The latest research by the University of Exeter in collaboration with Plymouth Marine Laboratory reveals that less than 4% of climate-change studies have tested the impact of ocean acidification on males and females separately.
Over the past decade, research into the impacts of rising CO2 on fish and shellfish species has increased dramatically, helping scientists accurately predict the threat climate change poses ecosystems worldwide. Worrying changes in behaviour, survival, growth, reproduction and health have been found in many species.
Co-author of the study Professor Rod Wilson, a climate change marine biologist based at the University Exeter, said in light of this research separate environmental management strategies may be required.

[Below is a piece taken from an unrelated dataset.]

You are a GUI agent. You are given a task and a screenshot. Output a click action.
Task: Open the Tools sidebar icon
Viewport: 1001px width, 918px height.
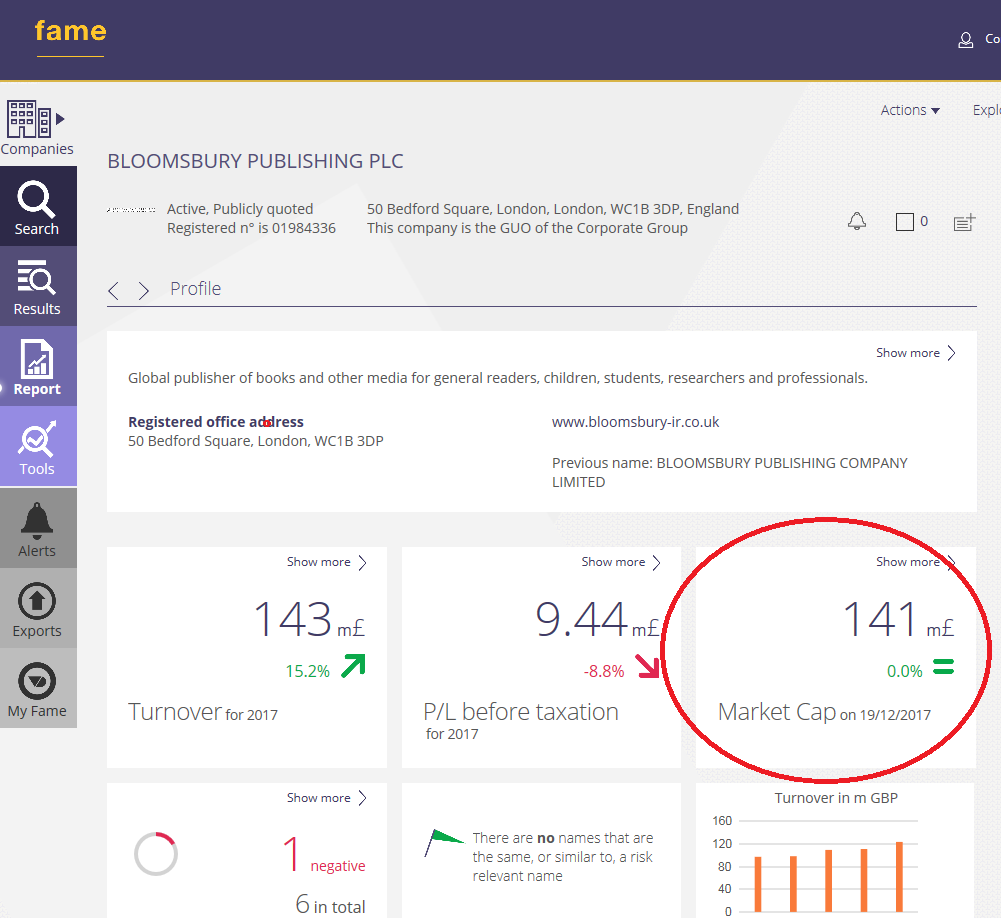tap(37, 447)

“For marine animal populations to thrive and support sustainable fisheries, the males and females of each species need to reach sexual maturity, and deliver their eggs and sperm in the right place and at the right time. However, the needs of the two sexes during their development are often quite different. Environmental management can potentially devise separate strategies to target key phases in the lifecycle of males and females, respectively, with the aim of minimising the influence of climate change on their development and ultimately the success of the species.”
CO2 levels are projected to be 2.5 times higher in the oceans by the end of this century, which is causing the ocean to acidify at a rate unprecedented for 300 million years.
“Understanding climate change impacts is vital to help protect marine ecosystem services that humans rely on so heavily such as fisheries, aquaculture and tourism” said Dr Rob Ellis, an ecological physiologist also based at the University of Exeter. “Our understanding of these threats has improved significantly over the past decade, but this is still a very new and rapidly evolving field. Many important questions still remain, and sex-based differences will be a key issue with the potential to influence our strategies to mitigate against climate change”.
Co-author of the study Dr Ana Queirós, a climate change and seabed ecologist at Plymouth Marine Laboratory, said ignoring potential differences in how males and females respond has implications for managing the future ocean:
“At present, out best informed guess of how climate change and ocean acidification will impact species in the wild, marine diversity, and our uses of them for instance through fisheries and aquaculture, depends on numerical model forecasts. These models are only as good as the data we use to build them. We now have sufficient evidence to believe that in some species, males and females will respond very differently to climate change and associated stressors because of natural physiological processes. We do not know if all species will show these differences. It is therefore time we started taking this question more seriously into consideration in the design of our experiments and of our models. Without this, we may severely underestimate the impact of climate change on wildlife and vital sectors of the ocean based economy."
This research forms part of a wider scientific response to a recent House of Commons select committee enquiry on ocean acidification submitted by the University of Exeter, led by Dr Ceri Lewis.
Dr Lewis said: “Our research is vital for understanding the challenges that climate change poses for marine ecosystems. In light of recent political events globally, it has never been more important to ensure society is accurately educated and informed about the very real threat that is climate change. This enquiry and the evidence it presents is just a single crucial step in this process”.